An ex of Tim Meadows shamed him on Twitter
Meadows was an SNL stalwart from 1991 to 2000, and is probably best known for his portrayals of murder trial-era O.J. Simpson and Leon Phelps, "the Ladies Man." While that character very much loved women, an ex-girlfriend could argue that Leon would have treated her better. In 2016, an ex of Meadows' named Lynsie Lee called out the actor on Twitter, claiming he poured his heart out and then ghosted her. "He seriously told me he loved me and still wanted to be together and then never talked to me again. So strange," Lee says. Even worse, Lee says Meadows cheated on her...on Valentine's Day. "He's not a ladies man," Lee cleverly posted, "he's a coward."
Jay Mohr stole another comedian's work for an SNL sketch
Star of multiple short-lived sitcoms (Action, Gary Unmarried) and his own national sports talk radio show, Mohr got his big break when he was cast as a featured player on SNL in 1993. But Mohr had trouble differentiating himself in SNL's high-pressure environment, and he struggled to get his sketches into the show. In his 2004 memoir about SNL titled, appropriately enough, Gasping for Airtime, Mohr admitted that in desperation he stole a routine from a well-known standup comedian, turned it into a sketch...and it got on the air. Before long, SNL higher-ups found out that Mohr's sketch about a bar called "O'Callahan and Sons" was nearly identical to comedian Rick Shapiro's "Irish Bartender" routine. Mohr was let go at the end of the season.

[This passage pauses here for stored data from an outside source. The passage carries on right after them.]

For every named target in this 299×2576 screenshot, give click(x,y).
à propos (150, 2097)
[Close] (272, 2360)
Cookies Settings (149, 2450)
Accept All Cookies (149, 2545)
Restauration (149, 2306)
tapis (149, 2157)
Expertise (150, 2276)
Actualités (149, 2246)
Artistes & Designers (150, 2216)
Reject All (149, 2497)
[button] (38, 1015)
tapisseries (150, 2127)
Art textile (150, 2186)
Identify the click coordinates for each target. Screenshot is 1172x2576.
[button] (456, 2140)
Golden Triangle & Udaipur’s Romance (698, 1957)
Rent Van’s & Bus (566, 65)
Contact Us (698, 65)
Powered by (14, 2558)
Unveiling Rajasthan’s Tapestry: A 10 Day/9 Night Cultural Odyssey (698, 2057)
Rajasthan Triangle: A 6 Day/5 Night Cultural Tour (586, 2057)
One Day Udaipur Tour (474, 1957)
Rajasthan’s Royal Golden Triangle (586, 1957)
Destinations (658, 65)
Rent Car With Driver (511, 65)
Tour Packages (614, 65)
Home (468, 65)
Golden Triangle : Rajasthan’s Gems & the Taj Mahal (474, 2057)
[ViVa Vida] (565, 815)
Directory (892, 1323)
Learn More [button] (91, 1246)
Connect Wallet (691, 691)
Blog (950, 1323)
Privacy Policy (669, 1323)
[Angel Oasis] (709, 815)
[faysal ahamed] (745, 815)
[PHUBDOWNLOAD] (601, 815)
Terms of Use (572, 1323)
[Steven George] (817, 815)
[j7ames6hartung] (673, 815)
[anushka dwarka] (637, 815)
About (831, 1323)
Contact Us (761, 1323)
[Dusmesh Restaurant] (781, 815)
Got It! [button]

Chevy Chase is reportedly quite difficult to work with
On-screen, Chevy Chase has usually played charmingly smug and slightly aloof guys. Off-screen, he's earned a reputation as someone who's mean and nasty. When he returned to Saturday Night Live to host in 1985, he pitched an appalling idea to cast member Terry Sweeney, the show's first openly gay performer. According to Sweeney, Chase said, "I've got an idea for a sketch for you. How about we say you have AIDS, and we weigh you every week?" Chase was forced to apologize, and was invited back to host again in 1995, whom longtime cast member Will Ferrell called "the worst host" he ever worked with due to his "snobbish" attitude, tendency to scream at everyone he encountered, and how he sexually harassed a female writer.
Chase joined the cast of Community in 2009. Showrunner/creator Dan Harmon and Chase often clashed over the direction of Chase's character (a rich old guy named Pierce Hawthorne) and that Chase would frequently leave the set before episodes were finished taping. Harmon told The Hollywood Reporter that Chase was especially worried about being portrayed as a "befuddled old man" who wasn't "sexy" and that Harmon was "writing me as if I'm gay." At one point, Chase left a series of furious, profanity-laden messages on Harmon's voicemail, which Harmon played out loud during his live show, Harmontown. The ongoing feud, and those incidents in particular, led to Chase permanently leaving Community in 2012, in the middle of the show's fourth season.